(Stored items from a collection)
--------------------------------

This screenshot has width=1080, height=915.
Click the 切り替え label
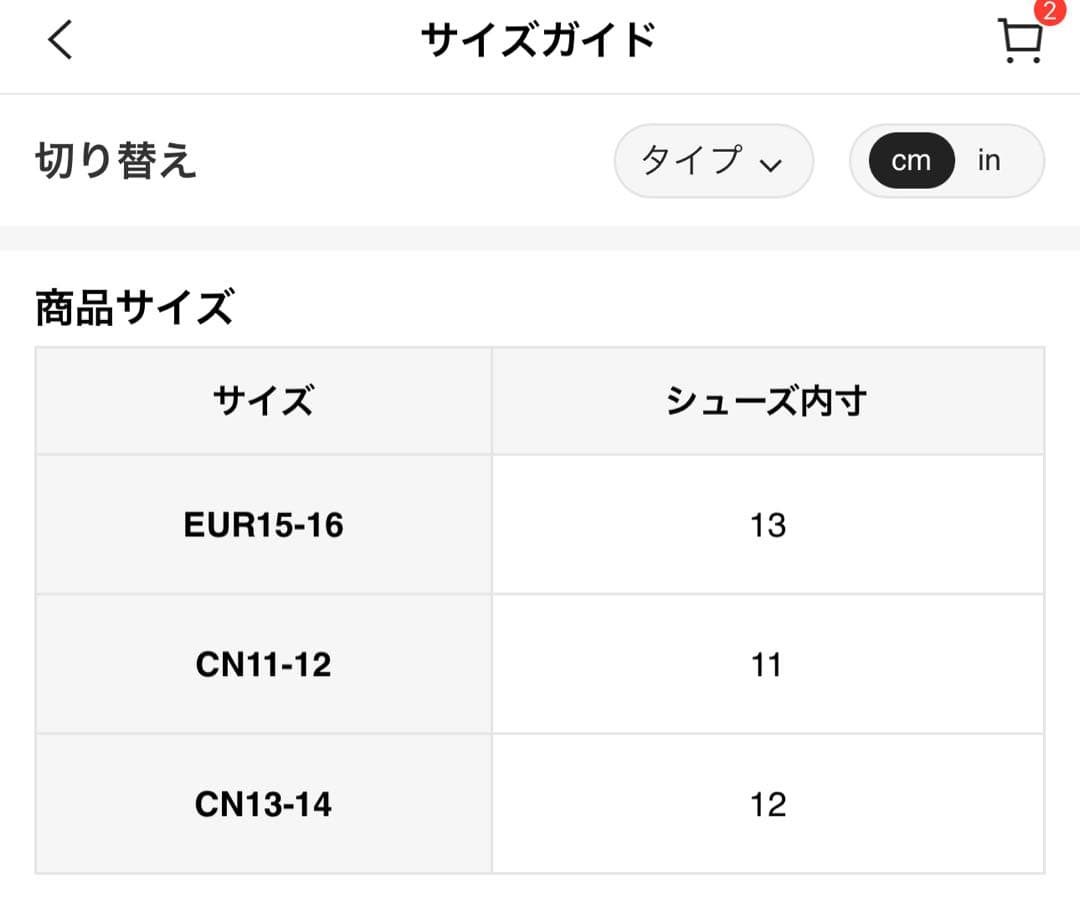(x=116, y=161)
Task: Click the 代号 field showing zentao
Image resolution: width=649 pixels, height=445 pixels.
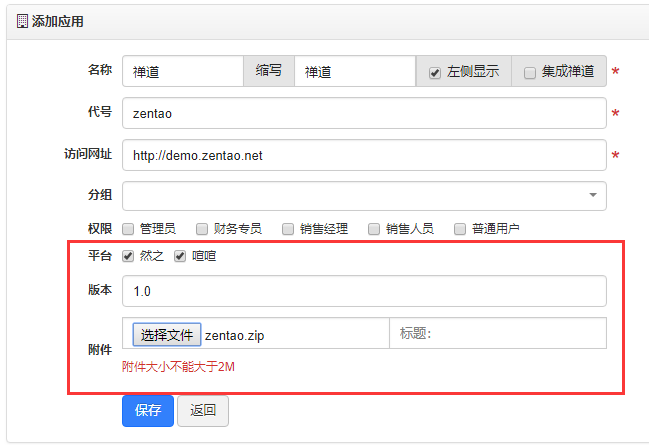Action: (364, 114)
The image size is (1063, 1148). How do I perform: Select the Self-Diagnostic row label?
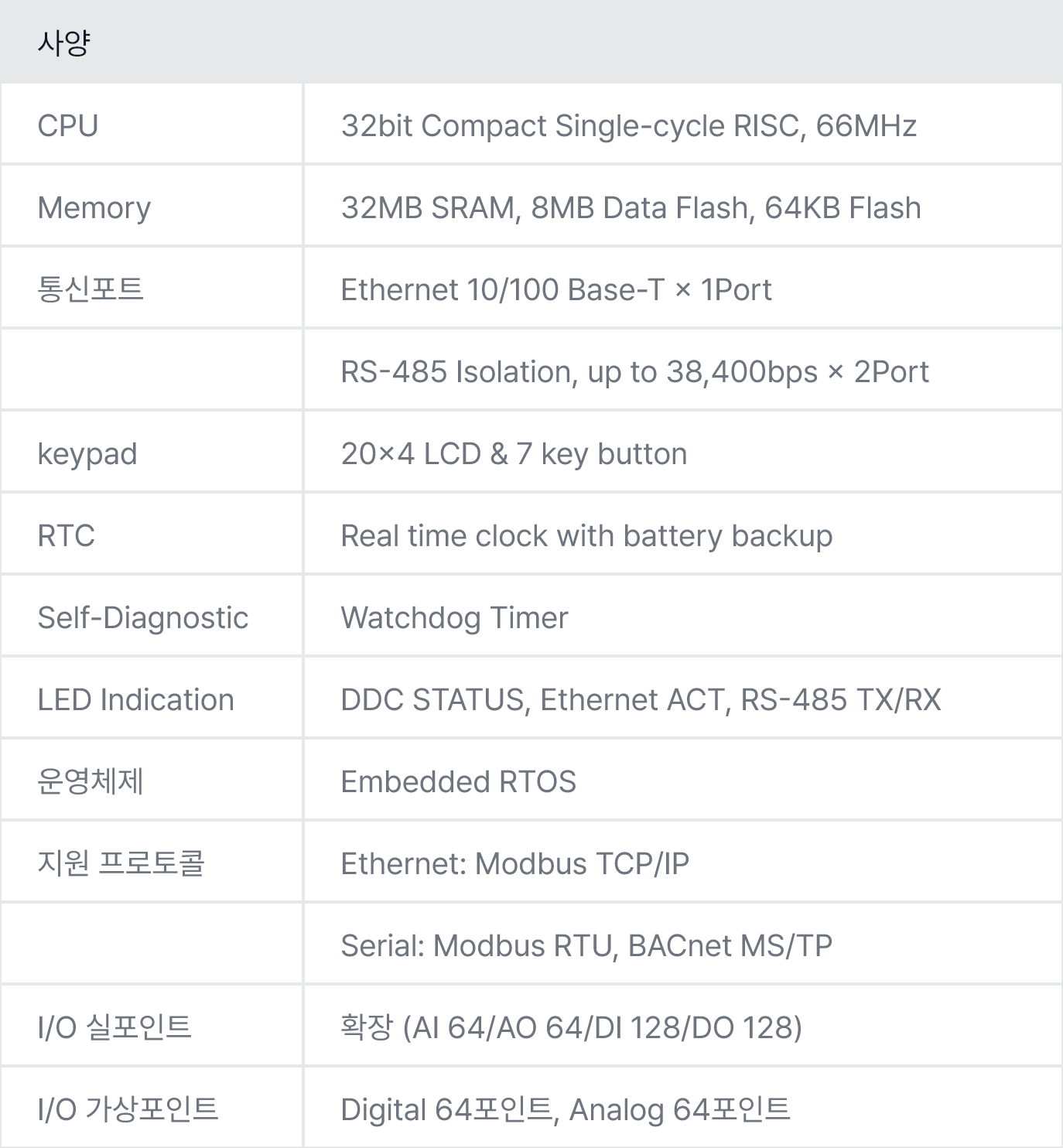click(x=143, y=618)
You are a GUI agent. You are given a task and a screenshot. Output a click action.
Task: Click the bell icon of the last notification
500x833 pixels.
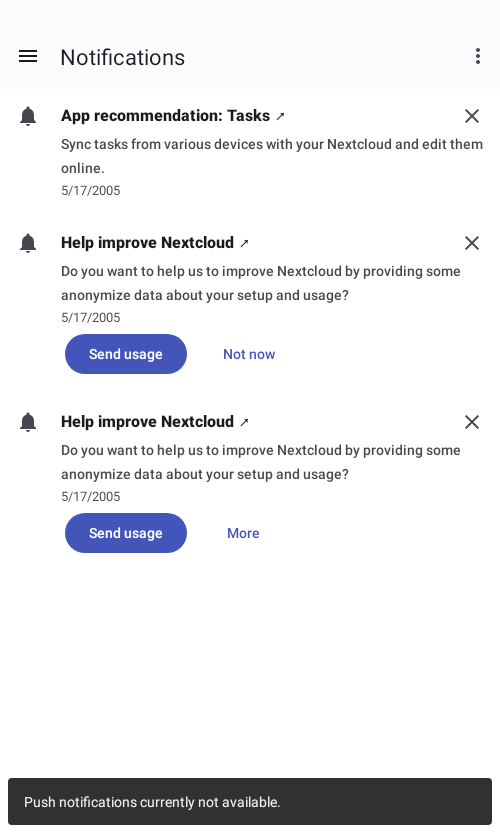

--------------------------------

[Problem details] What you write must match, line for line, the records from the line containing "The image size" through the last line, with every picture left out.

[Answer space]
The image size is (1063, 1148). How do I perform: Select the Self-Diagnostic row label?
click(x=143, y=618)
You are a GUI agent. You are given a task and a screenshot. Output a click action.
Task: Click the bell icon of the last notification
500x833 pixels.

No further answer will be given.